* _Work item_
Output every line from the beginning of the records through the line that contains "Given: Switch to the Tweets tab", exactly as it appears.

....................

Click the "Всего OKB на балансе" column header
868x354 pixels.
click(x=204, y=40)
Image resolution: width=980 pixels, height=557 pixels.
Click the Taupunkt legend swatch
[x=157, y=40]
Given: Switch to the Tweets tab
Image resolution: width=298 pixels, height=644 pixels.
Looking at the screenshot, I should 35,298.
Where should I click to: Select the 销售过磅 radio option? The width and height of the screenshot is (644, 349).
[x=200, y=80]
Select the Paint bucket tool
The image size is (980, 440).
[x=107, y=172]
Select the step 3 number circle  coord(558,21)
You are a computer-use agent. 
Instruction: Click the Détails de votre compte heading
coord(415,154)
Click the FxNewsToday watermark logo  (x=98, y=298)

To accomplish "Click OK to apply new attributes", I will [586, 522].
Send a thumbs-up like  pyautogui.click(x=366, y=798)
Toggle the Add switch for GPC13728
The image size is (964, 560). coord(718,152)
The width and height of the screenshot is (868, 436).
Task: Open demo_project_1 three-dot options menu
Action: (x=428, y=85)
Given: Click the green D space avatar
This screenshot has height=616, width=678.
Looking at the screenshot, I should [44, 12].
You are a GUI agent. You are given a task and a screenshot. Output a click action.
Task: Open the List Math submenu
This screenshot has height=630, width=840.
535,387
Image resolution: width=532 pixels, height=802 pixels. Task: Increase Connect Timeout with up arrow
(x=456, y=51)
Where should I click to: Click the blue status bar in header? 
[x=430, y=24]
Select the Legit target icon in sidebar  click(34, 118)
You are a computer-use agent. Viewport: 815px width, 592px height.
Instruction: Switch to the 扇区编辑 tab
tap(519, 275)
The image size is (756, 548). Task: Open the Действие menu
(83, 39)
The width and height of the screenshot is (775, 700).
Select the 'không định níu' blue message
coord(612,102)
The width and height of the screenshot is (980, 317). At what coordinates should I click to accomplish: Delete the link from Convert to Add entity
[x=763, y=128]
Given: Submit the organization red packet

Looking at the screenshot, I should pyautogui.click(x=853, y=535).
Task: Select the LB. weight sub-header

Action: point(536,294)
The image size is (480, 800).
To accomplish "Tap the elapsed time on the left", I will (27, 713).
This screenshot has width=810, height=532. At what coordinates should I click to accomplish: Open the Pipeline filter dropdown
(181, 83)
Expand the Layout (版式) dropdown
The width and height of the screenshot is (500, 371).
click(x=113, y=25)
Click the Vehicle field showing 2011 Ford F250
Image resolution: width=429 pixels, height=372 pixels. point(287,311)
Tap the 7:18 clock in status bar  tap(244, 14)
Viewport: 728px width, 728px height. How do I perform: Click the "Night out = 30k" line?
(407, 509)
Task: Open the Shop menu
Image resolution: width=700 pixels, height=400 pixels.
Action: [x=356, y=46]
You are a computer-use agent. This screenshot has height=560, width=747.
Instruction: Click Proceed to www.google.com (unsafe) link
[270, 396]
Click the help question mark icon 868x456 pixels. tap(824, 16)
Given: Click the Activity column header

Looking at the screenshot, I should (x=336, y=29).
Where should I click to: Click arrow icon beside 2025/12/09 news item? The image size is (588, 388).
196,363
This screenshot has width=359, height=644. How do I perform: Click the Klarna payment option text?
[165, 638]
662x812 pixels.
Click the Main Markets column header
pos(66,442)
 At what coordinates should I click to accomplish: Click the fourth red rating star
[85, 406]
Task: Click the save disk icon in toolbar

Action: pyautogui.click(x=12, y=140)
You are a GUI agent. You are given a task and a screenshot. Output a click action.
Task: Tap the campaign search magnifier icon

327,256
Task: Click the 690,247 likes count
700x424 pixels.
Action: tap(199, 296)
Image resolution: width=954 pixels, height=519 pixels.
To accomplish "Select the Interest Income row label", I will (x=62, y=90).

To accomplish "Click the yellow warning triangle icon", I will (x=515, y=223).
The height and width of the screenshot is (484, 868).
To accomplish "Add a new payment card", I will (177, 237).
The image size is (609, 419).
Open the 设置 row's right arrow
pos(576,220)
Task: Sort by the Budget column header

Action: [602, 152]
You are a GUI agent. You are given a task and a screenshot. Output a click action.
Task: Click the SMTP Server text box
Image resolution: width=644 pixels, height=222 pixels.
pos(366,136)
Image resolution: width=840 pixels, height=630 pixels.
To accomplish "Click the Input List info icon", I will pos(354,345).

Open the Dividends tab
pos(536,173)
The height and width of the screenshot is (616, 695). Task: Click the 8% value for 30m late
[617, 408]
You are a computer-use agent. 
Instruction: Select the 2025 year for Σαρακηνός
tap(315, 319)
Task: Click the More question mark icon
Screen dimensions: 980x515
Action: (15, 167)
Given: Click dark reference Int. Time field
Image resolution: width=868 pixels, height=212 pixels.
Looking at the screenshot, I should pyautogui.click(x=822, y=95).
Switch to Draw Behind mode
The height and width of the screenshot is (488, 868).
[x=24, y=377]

....................

* _Task result_
Click the "Всего OKB на балансе" column header
868x354 pixels.
click(x=204, y=40)
Image resolution: width=980 pixels, height=557 pixels.
Click the Taupunkt legend swatch
[x=157, y=40]
Given: Switch to the Tweets tab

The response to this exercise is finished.